** Recorded information **
---

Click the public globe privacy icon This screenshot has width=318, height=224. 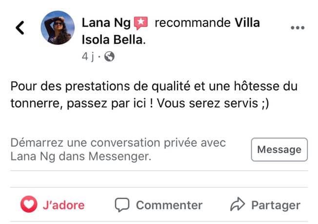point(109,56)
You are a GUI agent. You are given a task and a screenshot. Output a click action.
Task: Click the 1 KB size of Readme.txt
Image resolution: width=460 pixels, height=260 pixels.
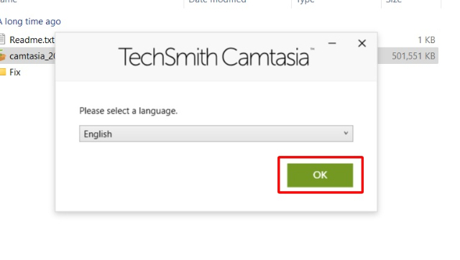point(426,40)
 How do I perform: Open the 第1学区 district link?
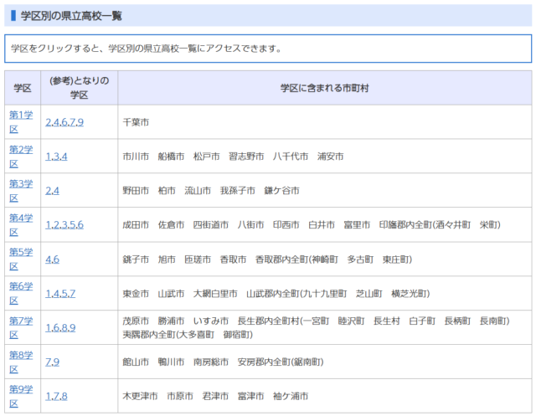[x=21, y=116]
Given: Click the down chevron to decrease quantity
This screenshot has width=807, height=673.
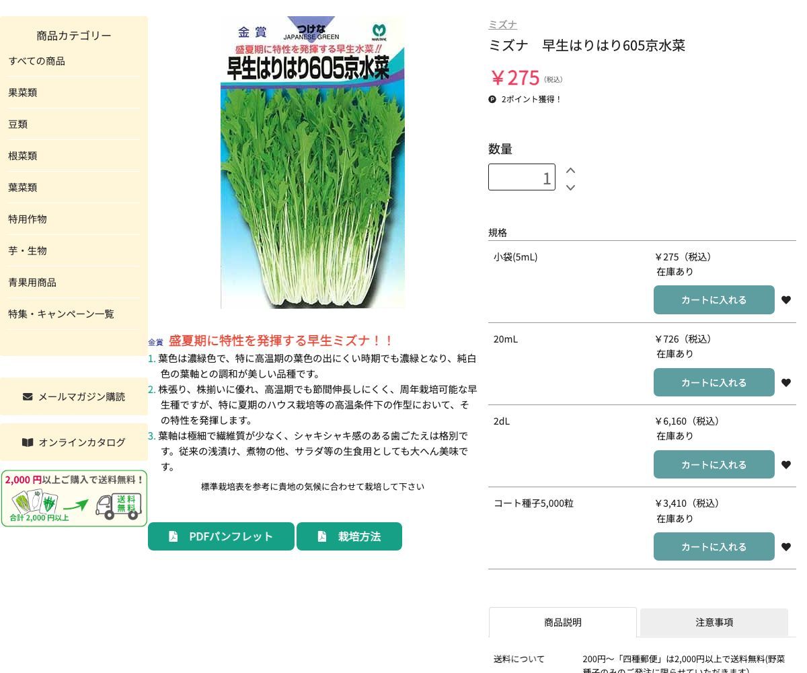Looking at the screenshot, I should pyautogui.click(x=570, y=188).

---

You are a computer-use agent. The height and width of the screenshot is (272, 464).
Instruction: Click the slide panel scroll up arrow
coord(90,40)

---

** Exercise prompt **
Copy out the lines between the one holding "Given: Click the" and the one holding "Looking at the", inclusive, with no pictures.

** Output below **
Given: Click the down chevron to decrease quantity
This screenshot has width=807, height=673.
Looking at the screenshot, I should pyautogui.click(x=570, y=188).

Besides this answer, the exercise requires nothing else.